Esau leaves Canaan, not because of any lingering conflict between he and his brother, but because “…their possessions were too great for them to dwell together, and the land where they were strangers could not support them because of their livestock, So Esau dwelt in Mount Seir. Esau is Edom.” Genesis 36:7-8

This was the same reason that instigated the separation of Abram and Lot in Genesis 13: too much livestock to be comfortably supported by the land. Esau was called Edom, meaning red, due to the color of his hair and his ruddy complexion.

There is additional context to Esau leaving the land, and it is more important than the reason of livestock. Esau’s wives came from the land of Canaan, from among the idolatrous culture and ungodly influence of the native people. Because of this, Esau and his family are no different than the surrounding people of Canaan. Remember that Rebekah had worried over the wives of Esau: “When Esau was forty years old, he took as wives Judith the daughter of Beeri the Hittite, and Basemath the daughter of Elon the Hittite. And they were a grief of mind to Isaac and Rebekah.”

Esau’s legacy is a poor one in terms of following God, but a rich one in terms of material wealth. The family relations, kings, chiefs and assorted individuals listed in this chapter all represent “Edom,” the name of the kingdom over which Esau had oversight. Although Esau did not receive the birthright, Isaac’s first blessing or the promises of the Abrahamic covenant, God still blessed him with wealth and made his family a great nation.

Indeed, the blessing that Esau received from Isaac in Genesis 27:39-40 is coming to fruition: ““Behold, your dwelling shall be of the fatness of the earth, and of the dew of heaven from above. By your sword you shall live, and you shall serve your brother; and it shall come to pass, when you become restless, that you shall break his yoke from your neck.” Esau served his brother Isaac, only to eventually break free and preside over his own nation.
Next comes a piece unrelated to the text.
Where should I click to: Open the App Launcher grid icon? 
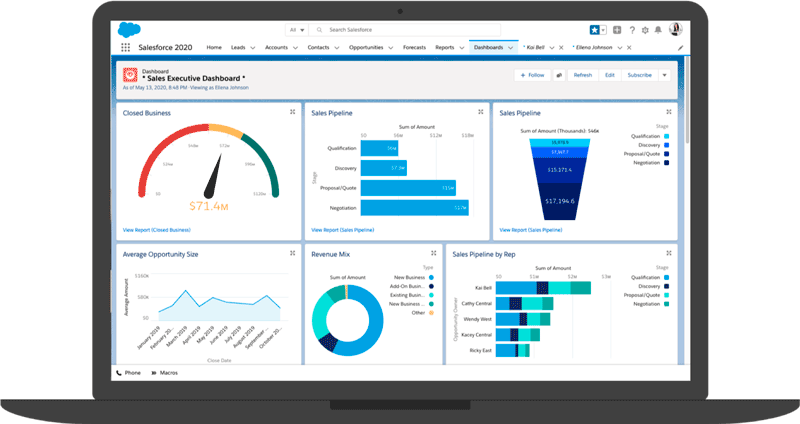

This is the legacy of Esau: a man that made unwise decisions is yet materially blessed by God while suffering the consequences of those decisions: familial and divine exile. There is a hint of Esau’s redemption running through the end of his story here in chapter 36, but there is not proof of it. God, granting mercy and judgment alike, seems to leave Esau with the appropriate mix of both.